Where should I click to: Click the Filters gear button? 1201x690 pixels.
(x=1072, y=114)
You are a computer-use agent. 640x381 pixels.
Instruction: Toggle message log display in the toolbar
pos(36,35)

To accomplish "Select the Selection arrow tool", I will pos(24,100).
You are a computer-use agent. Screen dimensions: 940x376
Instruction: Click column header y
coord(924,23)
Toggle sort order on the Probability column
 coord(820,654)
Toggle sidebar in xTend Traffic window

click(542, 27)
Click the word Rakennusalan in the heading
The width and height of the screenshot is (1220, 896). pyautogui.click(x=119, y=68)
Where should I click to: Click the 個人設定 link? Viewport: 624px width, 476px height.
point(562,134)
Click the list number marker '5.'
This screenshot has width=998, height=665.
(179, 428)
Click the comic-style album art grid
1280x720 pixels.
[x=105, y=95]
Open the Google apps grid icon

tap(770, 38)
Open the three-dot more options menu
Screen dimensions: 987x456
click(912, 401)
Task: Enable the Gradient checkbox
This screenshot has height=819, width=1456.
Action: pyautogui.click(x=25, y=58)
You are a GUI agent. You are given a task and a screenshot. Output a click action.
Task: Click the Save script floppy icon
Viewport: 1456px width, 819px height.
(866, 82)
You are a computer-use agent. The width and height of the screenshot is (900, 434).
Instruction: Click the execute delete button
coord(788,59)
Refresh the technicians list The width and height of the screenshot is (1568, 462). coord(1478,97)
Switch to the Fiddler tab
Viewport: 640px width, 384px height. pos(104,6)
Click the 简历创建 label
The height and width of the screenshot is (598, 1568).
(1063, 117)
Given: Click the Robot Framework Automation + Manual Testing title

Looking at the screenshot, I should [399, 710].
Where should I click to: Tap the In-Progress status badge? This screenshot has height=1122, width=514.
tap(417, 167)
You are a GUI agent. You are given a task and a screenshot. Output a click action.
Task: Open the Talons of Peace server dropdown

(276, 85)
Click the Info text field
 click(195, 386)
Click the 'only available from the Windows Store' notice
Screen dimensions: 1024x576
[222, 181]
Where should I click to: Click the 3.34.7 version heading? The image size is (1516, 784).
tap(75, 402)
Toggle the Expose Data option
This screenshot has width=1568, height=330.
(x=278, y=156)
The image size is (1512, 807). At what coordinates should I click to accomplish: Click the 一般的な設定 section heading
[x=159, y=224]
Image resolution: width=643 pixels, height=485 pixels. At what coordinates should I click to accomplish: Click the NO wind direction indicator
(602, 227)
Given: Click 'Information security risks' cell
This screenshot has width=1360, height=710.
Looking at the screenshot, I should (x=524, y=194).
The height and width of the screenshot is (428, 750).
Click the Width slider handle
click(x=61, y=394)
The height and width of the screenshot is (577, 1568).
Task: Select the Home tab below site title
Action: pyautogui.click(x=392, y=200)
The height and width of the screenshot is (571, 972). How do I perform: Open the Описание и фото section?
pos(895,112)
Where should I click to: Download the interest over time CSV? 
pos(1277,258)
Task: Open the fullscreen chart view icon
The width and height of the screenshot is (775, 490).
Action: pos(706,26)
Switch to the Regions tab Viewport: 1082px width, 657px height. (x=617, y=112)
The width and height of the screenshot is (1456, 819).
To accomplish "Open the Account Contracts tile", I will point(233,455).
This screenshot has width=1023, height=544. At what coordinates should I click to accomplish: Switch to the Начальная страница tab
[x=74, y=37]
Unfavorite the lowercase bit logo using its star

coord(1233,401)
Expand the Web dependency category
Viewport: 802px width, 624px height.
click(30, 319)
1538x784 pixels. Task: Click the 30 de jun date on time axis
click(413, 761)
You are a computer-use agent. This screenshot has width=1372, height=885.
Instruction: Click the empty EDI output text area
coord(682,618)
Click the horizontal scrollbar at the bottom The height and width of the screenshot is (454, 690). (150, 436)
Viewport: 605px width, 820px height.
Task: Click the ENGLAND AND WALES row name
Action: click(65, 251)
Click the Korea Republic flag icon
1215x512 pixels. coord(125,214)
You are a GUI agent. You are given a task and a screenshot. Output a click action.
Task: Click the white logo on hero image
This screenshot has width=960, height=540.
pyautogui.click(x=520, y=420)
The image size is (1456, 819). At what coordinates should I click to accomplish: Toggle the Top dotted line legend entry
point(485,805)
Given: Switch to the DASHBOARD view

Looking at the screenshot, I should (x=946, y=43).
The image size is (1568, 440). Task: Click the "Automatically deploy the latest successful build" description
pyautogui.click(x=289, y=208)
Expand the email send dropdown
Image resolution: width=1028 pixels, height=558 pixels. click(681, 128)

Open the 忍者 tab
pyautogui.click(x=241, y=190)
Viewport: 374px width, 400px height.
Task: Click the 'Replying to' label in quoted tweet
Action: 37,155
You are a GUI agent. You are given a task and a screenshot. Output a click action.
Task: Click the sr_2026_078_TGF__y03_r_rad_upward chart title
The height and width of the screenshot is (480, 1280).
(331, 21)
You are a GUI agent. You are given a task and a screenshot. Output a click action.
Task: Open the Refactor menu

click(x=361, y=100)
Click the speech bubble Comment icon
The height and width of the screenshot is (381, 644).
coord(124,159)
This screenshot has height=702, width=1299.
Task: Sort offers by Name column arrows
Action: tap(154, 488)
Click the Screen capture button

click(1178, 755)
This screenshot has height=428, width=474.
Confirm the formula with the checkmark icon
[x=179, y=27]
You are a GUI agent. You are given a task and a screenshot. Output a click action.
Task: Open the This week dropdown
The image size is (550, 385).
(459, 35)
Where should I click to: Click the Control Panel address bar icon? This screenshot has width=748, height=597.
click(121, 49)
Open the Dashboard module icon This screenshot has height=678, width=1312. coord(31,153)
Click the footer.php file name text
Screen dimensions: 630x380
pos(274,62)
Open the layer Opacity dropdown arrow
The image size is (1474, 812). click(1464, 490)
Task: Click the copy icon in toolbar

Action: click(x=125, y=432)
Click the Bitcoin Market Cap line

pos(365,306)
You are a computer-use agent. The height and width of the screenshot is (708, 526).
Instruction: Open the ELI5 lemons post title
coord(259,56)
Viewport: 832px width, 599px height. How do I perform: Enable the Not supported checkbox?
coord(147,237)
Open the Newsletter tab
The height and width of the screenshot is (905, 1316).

● ● ●

§ **課題の説明**
上の記録から、文字列「will」を含む行だけを抜き出してください。大文字と小文字は区別されます。

§ **実行結果**
To accomplish "Select the Selection arrow tool", I will pos(24,100).
To accomplish "Open the Account Contracts tile", I will point(233,455).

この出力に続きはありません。